Why Structure Matters Before Headcount
Hiring more reps before getting structure right is one of the most common and expensive mistakes in sales leadership. The wrong structure means reps trip over each other, accountability is murky, and you can't diagnose why pipeline is weak or strong.
Structure first, headcount second.
The Core Team Models
Model 1: SDR/AE Split (Most Common)
SDRs focus exclusively on prospecting and booking meetings. AEs focus exclusively on running deals and closing.
Pros: Specialization increases productivity in each role, easier to train and measure, SDR-to-AE promotion path.
Cons: Handoff friction, SDRs lack deal context, AEs lose touch with prospecting skills.
Best for: Teams with $20K+ average deal sizes where specialization ROI justifies the overhead.
Model 2: Full-Cycle AE
AEs both prospect and close their own deals.
Pros: No handoff, complete ownership, stronger customer relationships early in cycle.
Cons: Context-switching reduces effectiveness in both activities, harder to scale.
Best for: Early-stage companies, low deal volume with high touch requirements, markets where relationships are the primary buying factor.
Model 3: Pod Structure
A pod consists of 1-2 SDRs supporting 2-3 AEs, often with a dedicated Customer Success Manager. The pod owns a specific territory, vertical, or segment together.
Pros: Tight collaboration, shared context, SDRs learn deal skills faster, CSMs surface expansion opportunity early.
Cons: More coordination overhead, pod chemistry can be make-or-break.
Best for: Teams targeting specific verticals or named accounts requiring deep account knowledge.
Territory and Segment Design
How you divide the market matters as much as how you divide the team.
Options:
- Geographic: Reps own regions.

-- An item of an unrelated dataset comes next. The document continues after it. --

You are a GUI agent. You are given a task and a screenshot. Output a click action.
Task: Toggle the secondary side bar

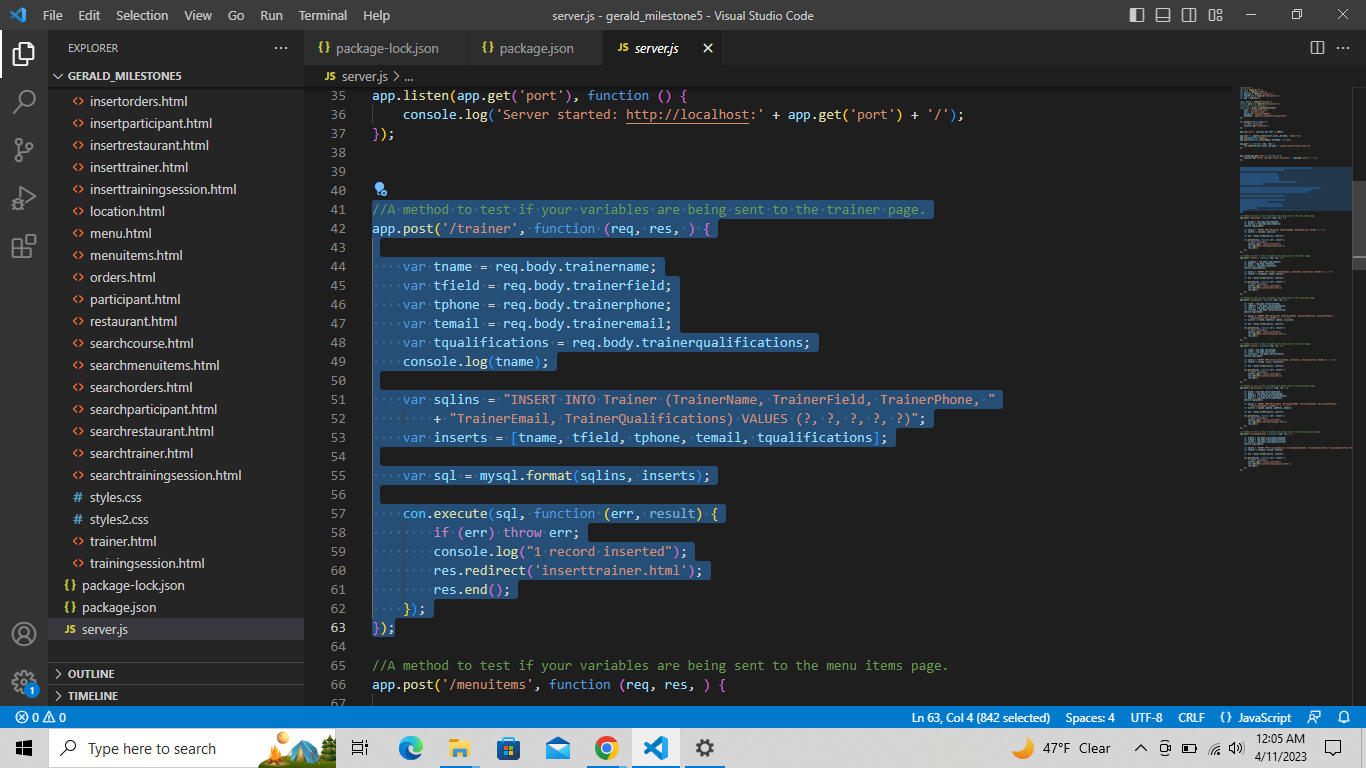click(1188, 15)
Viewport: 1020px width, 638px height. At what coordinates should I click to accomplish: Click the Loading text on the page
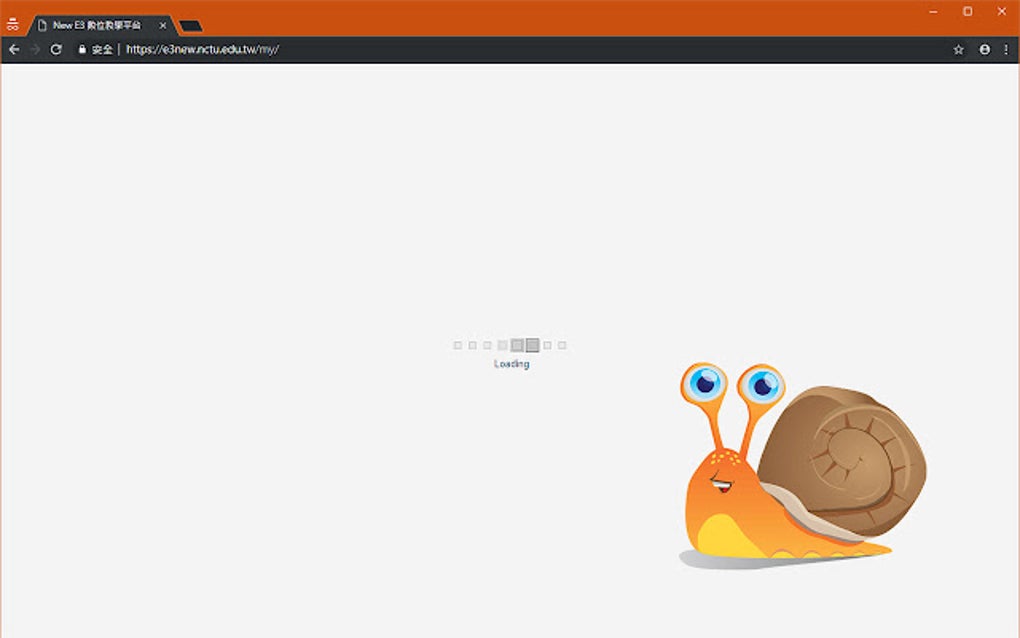click(x=511, y=363)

Simple, but limits segment-specific expertise.
- Vertical/Industry: Reps own a sector (fintech, healthcare, manufacturing). Builds deep persona knowledge.
- Company size: Enterprise vs. mid-market vs. SMB. Allows specialization by buying process.
- Named accounts: Specific accounts assigned to specific reps. Best for ABM-focused teams.
For most growing teams, a combination of company size segmentation and vertical specialization yields the best results.
Reporting Structure and Span of Control
- SDR Manager span of control: 6-10 SDRs per manager
- AE Manager span of control: 5-8 AEs per manager
- Avoid player-coaches (managers who also carry quota) until the team is very small
Compensation Structure by Role
SDRs: Base salary 60-70% of OTE, variable tied to meetings booked and SQLs generated.
AEs: Base salary 50-60% of OTE, variable tied to closed revenue.
SDR Managers: Base salary 70-80% of OTE, variable tied to team meetings and SQL attainment.
The Ramp Period
Every rep needs ramp time. Plan for:
- SDRs: 60-90 days to full productivity
- AEs: 90-180 days depending on deal cycle length
- First-time managers: 90 days of leadership coaching before they're fully effective
Build ramp assumptions into your headcount planning so you don't over-hire expecting immediate productivity.